Tarefas do exercício>
**a)** Liste todas as referências bíblicas, com livro, capítulo e versículo, citadas no texto sobre as tentações do sofrimento.
**b)** Reproduza a parte do texto sobre as tentações do sofrimento que começa com as palavras "A tentação da apostasia" e termina com "compromisso com Ele.".

Trecho do texto>
++++++++++

Para o nosso próprio bem e dos que nos cercam, não devemos nos amarrar à dor, afastando de vez o necessário alívio.



A tentação da amargura

Amargura não é só tristeza. É muito mais do que tristeza. É a infeliz mistura do sofrimento com o ressentimento e seus associados: decepção, ódio, ira e agressividade. O coração amargurado é tão desagradável e nocivo que a Palavra de Deus declara: “Não haja em vós alguma raiz de amargura que, brotando, vos perturbe e, por meio dela, muitos sejam contaminados” (Hb 12.15).

Quando Esaú se viu enganado por seu irmão Jacó a respeito da bênção da primogenitura, ele bradou com profundo amargor: “Abençoa-me também a mim, meu pai!” (Gn 27.34). O contexto revela que Esaú estava tomado de tristeza e de ira. Foi nesse dia que ele passou a odiar Jacó e resolveu matá-lo em ocasião oportuna. O sofrimento fica muito mais pesado se for associado à amargura. O escritor francês Alphonse Lamartine dizia que “tudo cresce e se renova, menos a vida do homem quando se gasta em amarguras”.

Quando a amargura é contra Deus, então o problema torna-se muito mais sério e perigoso. A esse respeito é oportuno lembrar a declaração de um sobrevivente do Holocausto: “Enquanto eu fui um dos habitantes de Auschwitz, nunca me ocorreu questionar o que Deus fez ou deixou de fazer. Nunca fiquei mais ou menos religioso com o que os nazistas nos faziam. Nunca acreditei que a minha fé em Deus fosse minada em suas bases. Nunca me ocorreu associar a calamidade que estávamos experimentando a Deus, censurá-lo, acreditar menos ou deixar de crer nele de todo, só porque Ele não vinha em nosso socorro”.

O conselho de Paulo é mais do que oportuno: “Abandonem toda amargura, ódio e raiva” (Ef 4.31, BLH).


A tentação da apostasia

A maior tentação do sofrimento é a perda dos padrões de fé e comportamento. Por causa da dor uma pessoa pode se desencaminhar moral e religiosamente, entregando-se ao álcool, às drogas, às orgias sexuais, à violência, ao crime e ao desregramento total. Não é à toa que o enorme abuso de drogas coincide com os sérios problemas do mundo de hoje. O raciocínio é simples: Deus falhou, deixando-nos sofrer, logo, também não temos compromisso com Ele.

++++++++++

Segmento de dados>
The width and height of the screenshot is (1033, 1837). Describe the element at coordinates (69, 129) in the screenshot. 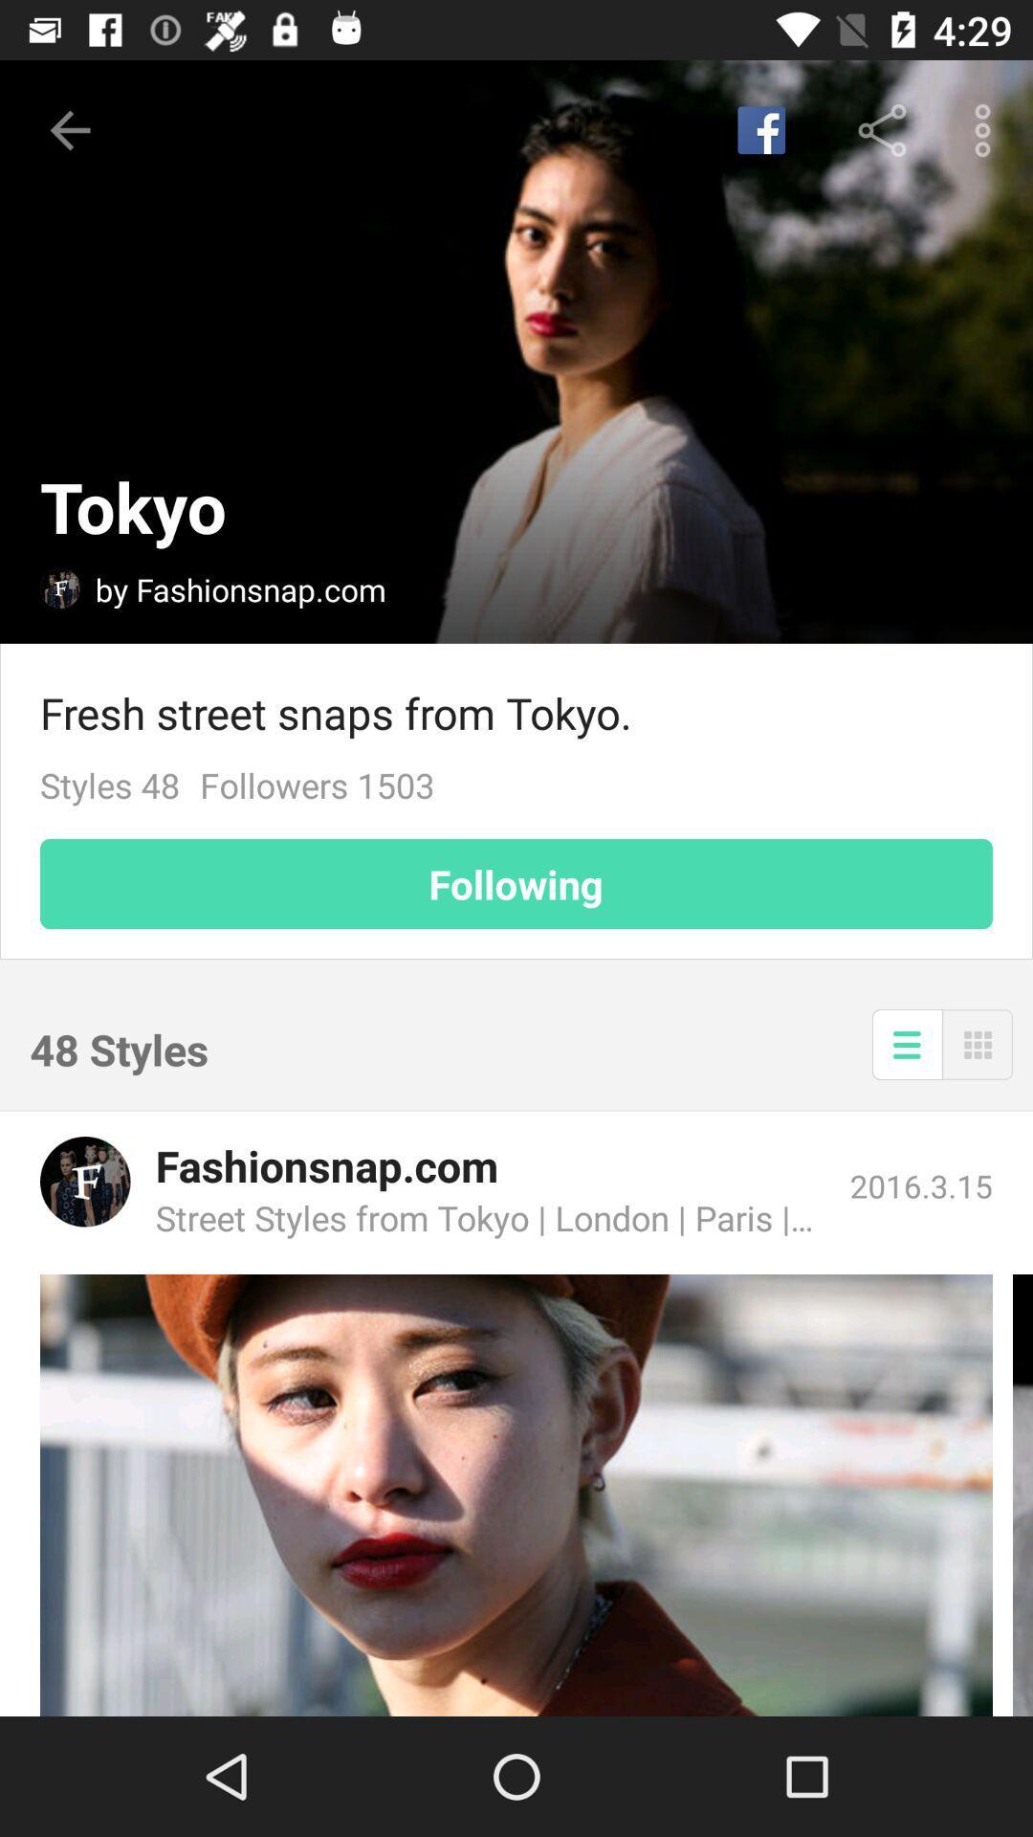

I see `the item above tokyo item` at that location.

++++++++++

Soluções das tarefas>
**a)**
Hb 12.15
Gn 27.34
Ef 4.31

**b)**
A tentação da apostasia

A maior tentação do sofrimento é a perda dos padrões de fé e comportamento. Por causa da dor uma pessoa pode se desencaminhar moral e religiosamente, entregando-se ao álcool, às drogas, às orgias sexuais, à violência, ao crime e ao desregramento total. Não é à toa que o enorme abuso de drogas coincide com os sérios problemas do mundo de hoje. O raciocínio é simples: Deus falhou, deixando-nos sofrer, logo, também não temos compromisso com Ele.